## Excerto do texto
-=-=-
Quanto a Júlio Ferreira de Matos, foi um dos ativistas que asseguraram a continuidade da Voz do Operário na díficil década de 1930, altura em que integrou a direção e o conselho fiscal, além de colaborar pontualmente no jornal.
Vivendo até 1948, Júlio de Matos conheceu bem a ditadura. Esteve entre os membros da comissão organizadora do PCP que foram presos políticos sob o fascismo.
Eduardo Metzner
Tratando-se aqui da primeira reunião do PCP, cabe dizer algo mais acerca da pessoa que a ela presidiu, até aparecer a polícia: Eduardo Metzner. Foi também um dos primeiros dirigentes e porta-vozes do PCP, apesar de já gravemente doente, vindo a falecer em 1922.
-=-=-
## Instruções do exercício
1. Segundo o excerto sobre os primeiros dirigentes do PCP, por que motivo se justifica dizer algo mais acerca de Eduardo Metzner? Responda em uma a três frases.
2. Retome o excerto sobre os primeiros dirigentes do PCP a partir da última frase apresentada e dê-lhe continuação.

## Material listado
-=-=-
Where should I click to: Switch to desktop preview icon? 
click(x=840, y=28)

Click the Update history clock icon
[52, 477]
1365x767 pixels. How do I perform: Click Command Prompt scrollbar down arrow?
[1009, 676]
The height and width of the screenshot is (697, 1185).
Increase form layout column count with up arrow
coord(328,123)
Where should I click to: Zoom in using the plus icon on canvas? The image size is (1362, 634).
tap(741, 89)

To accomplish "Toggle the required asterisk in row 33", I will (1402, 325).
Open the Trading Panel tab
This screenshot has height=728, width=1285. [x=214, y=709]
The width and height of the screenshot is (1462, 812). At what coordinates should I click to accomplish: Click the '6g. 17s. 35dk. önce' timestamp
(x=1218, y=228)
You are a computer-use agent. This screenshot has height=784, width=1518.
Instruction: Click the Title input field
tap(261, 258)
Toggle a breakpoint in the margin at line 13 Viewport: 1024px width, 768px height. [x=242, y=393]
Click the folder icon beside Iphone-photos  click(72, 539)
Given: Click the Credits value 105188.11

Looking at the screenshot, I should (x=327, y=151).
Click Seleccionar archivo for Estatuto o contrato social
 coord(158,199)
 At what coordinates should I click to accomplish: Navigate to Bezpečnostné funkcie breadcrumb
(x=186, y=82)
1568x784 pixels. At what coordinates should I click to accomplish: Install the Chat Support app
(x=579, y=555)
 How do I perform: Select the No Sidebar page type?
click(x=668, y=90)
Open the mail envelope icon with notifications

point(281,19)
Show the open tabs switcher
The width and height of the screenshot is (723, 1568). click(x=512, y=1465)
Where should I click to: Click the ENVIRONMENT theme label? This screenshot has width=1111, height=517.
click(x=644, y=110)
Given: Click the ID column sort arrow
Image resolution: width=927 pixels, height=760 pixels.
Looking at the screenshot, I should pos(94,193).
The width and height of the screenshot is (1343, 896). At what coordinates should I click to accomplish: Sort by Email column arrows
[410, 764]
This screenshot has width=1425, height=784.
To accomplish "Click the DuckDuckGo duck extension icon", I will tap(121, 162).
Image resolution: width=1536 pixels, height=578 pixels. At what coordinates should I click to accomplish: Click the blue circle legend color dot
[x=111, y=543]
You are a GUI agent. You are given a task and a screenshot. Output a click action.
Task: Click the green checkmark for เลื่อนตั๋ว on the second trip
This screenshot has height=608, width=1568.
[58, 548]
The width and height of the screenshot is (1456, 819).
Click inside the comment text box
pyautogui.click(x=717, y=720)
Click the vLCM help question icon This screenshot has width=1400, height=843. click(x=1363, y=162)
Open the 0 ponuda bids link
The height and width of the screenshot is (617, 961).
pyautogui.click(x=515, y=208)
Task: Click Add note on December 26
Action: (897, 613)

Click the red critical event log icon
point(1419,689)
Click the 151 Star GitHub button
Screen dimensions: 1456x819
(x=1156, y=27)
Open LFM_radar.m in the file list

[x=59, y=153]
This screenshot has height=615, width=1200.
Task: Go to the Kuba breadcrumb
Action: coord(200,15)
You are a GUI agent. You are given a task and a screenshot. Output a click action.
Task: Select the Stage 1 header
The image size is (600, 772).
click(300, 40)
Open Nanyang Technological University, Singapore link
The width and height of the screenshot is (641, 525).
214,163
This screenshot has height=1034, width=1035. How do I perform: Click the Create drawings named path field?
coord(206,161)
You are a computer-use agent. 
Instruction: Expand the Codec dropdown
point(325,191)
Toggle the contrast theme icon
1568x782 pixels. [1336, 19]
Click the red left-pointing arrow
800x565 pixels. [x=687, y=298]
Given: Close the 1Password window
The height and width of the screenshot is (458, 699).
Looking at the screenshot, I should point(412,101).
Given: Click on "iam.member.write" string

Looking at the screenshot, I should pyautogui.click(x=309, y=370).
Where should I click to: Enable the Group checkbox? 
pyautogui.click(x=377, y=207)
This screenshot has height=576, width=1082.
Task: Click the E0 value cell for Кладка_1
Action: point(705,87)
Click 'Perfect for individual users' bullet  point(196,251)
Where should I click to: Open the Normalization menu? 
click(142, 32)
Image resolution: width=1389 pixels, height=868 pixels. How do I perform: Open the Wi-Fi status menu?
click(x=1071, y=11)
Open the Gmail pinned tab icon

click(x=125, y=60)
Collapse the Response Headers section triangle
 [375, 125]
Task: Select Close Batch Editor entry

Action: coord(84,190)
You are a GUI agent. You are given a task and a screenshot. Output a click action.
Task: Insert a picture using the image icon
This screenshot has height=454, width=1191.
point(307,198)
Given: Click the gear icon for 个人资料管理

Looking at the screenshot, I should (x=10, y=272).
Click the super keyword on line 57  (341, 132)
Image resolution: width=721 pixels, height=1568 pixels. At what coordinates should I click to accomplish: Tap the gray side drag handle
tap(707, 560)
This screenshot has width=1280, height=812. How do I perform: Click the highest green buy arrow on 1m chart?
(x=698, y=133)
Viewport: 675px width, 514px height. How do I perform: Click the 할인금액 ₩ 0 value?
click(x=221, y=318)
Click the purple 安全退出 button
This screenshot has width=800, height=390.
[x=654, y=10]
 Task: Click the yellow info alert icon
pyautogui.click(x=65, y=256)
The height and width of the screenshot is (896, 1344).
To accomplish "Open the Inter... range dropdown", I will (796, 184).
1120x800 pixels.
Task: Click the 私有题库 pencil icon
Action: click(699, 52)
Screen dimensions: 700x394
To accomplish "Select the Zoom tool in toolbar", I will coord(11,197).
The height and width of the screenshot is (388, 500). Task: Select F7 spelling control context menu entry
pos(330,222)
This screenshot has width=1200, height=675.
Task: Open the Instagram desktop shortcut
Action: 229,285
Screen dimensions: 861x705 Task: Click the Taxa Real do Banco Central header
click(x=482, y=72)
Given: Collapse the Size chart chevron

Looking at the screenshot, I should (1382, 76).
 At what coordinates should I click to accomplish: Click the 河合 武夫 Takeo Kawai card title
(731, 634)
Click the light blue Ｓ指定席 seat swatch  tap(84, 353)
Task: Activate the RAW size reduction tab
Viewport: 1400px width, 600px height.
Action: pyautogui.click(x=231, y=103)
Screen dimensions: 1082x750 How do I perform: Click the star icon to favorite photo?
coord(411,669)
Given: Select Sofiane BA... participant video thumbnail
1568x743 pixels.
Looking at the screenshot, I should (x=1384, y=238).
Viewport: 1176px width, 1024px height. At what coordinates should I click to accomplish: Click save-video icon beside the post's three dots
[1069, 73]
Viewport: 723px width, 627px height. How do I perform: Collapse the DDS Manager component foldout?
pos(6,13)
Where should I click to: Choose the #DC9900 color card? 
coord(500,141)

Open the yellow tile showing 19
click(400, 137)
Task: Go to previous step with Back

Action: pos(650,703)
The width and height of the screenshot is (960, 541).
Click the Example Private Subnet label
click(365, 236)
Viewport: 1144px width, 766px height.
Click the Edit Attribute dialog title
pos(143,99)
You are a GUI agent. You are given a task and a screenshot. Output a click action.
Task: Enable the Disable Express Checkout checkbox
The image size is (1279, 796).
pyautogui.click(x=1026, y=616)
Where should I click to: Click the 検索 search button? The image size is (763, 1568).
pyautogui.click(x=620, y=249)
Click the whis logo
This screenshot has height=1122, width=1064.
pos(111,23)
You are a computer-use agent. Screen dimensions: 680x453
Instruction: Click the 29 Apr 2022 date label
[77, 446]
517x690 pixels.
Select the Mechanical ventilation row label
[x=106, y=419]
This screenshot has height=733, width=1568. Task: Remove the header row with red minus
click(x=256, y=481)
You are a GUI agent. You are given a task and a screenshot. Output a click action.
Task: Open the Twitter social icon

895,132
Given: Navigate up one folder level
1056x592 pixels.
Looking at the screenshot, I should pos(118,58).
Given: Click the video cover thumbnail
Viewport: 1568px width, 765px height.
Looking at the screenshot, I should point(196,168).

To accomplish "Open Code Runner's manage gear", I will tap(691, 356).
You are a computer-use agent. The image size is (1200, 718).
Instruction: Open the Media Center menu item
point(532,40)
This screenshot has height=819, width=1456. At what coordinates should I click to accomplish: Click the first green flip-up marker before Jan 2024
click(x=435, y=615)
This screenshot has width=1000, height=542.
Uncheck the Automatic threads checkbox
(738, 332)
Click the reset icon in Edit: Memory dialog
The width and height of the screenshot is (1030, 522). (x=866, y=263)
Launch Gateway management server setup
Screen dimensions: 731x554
-=-=-
## Respostas às tarefas
1. Justifica-se porque se trata da primeira reunião do PCP, e foi Eduardo Metzner quem a presidiu até a polícia aparecer.

2.
Este jornalista, que vinha de ser redator do jornal socialista O Combate, salientou-se como poeta revolucionário. O que lhe valeu ser preso político ainda no tempo da monarquia, quando apoiou a causa republicana. Mas depressa percebeu os limites do Partido Republicano. E tornou-se anarquista. Impulsionado pela simpatia que lhe despertou a revolução bolchevique na Rússia, aproximou-se primeiro do antigo Partido Socialista e lançou-se depois à fundação do PCP.
No seu funeral, que saiu da sede do sindicato dos jornalistas, o primeiro discurso coube a um futuro presidente d’A Voz do Operário, Domingos Cruz, seu companheiro de trabalho.